On June 9, 2021, the Office of the Inspector General issued a report titled "Review of U.S. Park Police Actions at Lafayette Park", concerning the police actions in Lafayette Square of June 1, 2020. The report said, "The evidence we obtained did not support a finding that the USPP cleared the park to allow the President to survey the damage and walk to St. John's Church. Instead, the evidence we reviewed showed that the USPP cleared the park to allow the contractor to safely install the antiscale fencing in response to destruction of property and injury to officers occurring on May 30 and 31." The report claimed that the decision to clear Lafayette Park had been made two days earlier, on May 30. Also on June 9, Inspector General Greenblatt issued a statement titled "Statement from Inspector General Mark Lee Greenblatt Regarding Special Review Report 'Review of U.S. Park Police Actions at Lafayette Park'", reaffirming the Report's claims that the decision to clear of Lafayette Square was made on May 30, two days before it was carried out. The Inspector General's report raised some media skepticism. For example, The Daily Beast characterized as "bizarre" the claim that the purpose of clearing Lafayette Square was to enable the construction of the fence.

On January 24, 2025 President Donald Trump fired Mr. Greenblatt along with several other inspectors general. In response, Hannibal "Mike" Ware, the chair of the Council of the Inspectors General on Integrity and Efficiency (CIGIE), pointed out the lack of legal standing of the removals, as notification to Congress 30 days in advance is required by law.
While President Trump had stated his intent and reasons why to fire many of the IG, back in November 2024, it appears that Congress was not notified as required.

==Publications==
Greenblatt authored a book, Valor: Unsung Heroes From Iraq, Afghanistan, and the Home Front, which was published by Rowman & Littlefield Publishing Group in 2014. Valor was a finalist for the 2016 William E. Colby Award for military writing.
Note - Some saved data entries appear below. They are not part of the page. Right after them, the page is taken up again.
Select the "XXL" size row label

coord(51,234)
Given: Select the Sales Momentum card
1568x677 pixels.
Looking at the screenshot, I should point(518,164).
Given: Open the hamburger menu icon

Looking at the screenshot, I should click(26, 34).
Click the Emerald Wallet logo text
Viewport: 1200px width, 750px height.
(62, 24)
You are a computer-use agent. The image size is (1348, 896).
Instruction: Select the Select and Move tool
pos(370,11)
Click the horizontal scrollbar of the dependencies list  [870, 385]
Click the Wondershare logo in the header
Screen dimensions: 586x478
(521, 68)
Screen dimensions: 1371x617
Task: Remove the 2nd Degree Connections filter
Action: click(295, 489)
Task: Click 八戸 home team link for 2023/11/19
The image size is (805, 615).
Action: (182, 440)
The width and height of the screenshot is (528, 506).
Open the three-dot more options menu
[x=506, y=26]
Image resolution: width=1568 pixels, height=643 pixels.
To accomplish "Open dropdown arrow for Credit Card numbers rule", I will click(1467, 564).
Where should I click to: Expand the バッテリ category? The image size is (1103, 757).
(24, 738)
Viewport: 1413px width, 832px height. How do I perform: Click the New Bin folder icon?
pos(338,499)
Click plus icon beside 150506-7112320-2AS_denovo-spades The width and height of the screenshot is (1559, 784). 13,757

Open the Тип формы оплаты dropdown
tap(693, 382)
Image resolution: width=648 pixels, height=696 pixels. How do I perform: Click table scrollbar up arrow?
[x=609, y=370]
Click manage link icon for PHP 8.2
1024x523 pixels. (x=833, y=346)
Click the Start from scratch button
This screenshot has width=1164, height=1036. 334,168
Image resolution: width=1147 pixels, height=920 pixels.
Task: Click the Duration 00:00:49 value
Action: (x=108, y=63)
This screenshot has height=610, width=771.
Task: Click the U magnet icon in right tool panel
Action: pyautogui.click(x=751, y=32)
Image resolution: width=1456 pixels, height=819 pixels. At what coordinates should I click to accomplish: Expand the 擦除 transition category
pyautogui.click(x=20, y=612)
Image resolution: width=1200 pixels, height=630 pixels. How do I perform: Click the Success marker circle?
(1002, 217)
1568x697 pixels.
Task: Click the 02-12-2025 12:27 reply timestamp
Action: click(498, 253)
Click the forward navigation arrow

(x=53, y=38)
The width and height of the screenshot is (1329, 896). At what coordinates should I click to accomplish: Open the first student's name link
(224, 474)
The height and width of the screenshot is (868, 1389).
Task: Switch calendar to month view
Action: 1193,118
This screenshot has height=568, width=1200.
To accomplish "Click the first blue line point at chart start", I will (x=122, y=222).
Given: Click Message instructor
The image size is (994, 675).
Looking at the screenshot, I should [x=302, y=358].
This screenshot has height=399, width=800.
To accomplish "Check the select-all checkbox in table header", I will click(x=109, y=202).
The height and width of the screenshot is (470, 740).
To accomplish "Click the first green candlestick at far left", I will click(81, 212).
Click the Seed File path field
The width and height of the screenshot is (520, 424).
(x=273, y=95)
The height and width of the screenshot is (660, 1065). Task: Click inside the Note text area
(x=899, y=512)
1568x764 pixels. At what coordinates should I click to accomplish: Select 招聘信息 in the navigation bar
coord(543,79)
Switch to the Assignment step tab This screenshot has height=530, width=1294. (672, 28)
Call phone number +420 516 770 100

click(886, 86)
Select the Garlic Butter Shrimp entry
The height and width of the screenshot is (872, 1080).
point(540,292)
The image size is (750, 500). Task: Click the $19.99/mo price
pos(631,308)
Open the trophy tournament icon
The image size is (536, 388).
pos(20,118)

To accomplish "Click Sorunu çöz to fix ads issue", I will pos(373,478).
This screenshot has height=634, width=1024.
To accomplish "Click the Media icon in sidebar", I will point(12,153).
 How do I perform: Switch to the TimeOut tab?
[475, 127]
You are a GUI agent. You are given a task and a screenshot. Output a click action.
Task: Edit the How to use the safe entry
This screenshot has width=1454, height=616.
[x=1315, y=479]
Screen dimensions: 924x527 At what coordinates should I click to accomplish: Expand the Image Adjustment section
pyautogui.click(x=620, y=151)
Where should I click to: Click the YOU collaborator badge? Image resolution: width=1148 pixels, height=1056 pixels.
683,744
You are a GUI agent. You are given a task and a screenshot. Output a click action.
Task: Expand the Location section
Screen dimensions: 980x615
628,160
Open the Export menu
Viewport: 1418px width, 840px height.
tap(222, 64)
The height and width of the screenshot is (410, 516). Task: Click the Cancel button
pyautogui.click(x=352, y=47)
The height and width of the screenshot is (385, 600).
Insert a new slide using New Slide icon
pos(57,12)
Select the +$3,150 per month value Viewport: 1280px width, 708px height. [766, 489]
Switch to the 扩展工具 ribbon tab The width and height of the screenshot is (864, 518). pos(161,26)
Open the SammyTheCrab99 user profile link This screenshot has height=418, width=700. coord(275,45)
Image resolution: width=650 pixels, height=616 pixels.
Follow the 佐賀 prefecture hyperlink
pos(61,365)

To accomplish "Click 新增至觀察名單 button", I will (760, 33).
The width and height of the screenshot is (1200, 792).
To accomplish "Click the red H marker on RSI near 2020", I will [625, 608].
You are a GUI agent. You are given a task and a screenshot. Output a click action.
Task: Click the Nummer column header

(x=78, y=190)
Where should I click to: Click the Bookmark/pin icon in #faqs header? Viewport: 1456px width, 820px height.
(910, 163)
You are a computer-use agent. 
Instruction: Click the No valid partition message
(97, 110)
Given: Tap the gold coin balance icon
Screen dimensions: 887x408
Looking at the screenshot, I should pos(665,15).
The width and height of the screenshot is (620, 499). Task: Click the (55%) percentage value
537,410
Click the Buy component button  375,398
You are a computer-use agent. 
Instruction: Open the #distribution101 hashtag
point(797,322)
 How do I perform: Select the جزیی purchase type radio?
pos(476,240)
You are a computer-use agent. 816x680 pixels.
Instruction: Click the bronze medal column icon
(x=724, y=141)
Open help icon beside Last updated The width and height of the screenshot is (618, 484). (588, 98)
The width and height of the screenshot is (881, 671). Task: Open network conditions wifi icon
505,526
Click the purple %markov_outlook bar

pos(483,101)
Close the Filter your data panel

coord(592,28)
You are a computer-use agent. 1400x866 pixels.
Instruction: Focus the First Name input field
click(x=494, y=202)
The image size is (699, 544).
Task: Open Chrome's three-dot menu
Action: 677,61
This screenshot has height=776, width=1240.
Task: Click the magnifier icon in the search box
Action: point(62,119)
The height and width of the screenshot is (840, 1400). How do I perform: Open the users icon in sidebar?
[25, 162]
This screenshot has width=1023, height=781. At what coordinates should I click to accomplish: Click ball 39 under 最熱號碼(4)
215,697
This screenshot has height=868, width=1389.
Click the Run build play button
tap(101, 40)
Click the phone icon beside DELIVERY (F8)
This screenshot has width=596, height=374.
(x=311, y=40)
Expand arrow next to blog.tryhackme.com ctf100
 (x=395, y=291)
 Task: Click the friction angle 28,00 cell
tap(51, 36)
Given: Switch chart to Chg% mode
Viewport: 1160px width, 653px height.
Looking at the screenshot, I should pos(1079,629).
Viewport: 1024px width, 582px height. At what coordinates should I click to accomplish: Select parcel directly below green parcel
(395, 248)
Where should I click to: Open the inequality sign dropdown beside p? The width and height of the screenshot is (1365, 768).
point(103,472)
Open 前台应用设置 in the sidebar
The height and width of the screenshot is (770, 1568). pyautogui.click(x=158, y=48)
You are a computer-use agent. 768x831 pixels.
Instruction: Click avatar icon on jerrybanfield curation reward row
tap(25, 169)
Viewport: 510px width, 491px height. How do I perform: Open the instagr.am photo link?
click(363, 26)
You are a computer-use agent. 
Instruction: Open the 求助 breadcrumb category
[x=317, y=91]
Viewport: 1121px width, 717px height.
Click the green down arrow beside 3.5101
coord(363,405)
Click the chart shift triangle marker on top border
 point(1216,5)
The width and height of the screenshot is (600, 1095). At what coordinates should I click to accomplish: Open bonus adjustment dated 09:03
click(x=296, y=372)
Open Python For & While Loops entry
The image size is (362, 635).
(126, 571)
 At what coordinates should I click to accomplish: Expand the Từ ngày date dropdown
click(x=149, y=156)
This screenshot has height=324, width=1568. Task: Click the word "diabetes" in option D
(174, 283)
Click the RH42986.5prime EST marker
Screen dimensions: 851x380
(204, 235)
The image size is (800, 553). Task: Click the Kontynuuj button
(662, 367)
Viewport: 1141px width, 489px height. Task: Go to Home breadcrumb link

The book was endorsed by numerous military figures, including Gen. David Petraeus, Gen. John R. Allen, and three Medal of Honor recipients.

Following the publication of Valor, Greenblatt authored or co-authored more than a dozen articles, interviews, and book reviews, largely on the topic of military heroism, for Military.com, Task & Purpose, Soldier of Fortune, Real Clear Defense, and other publications.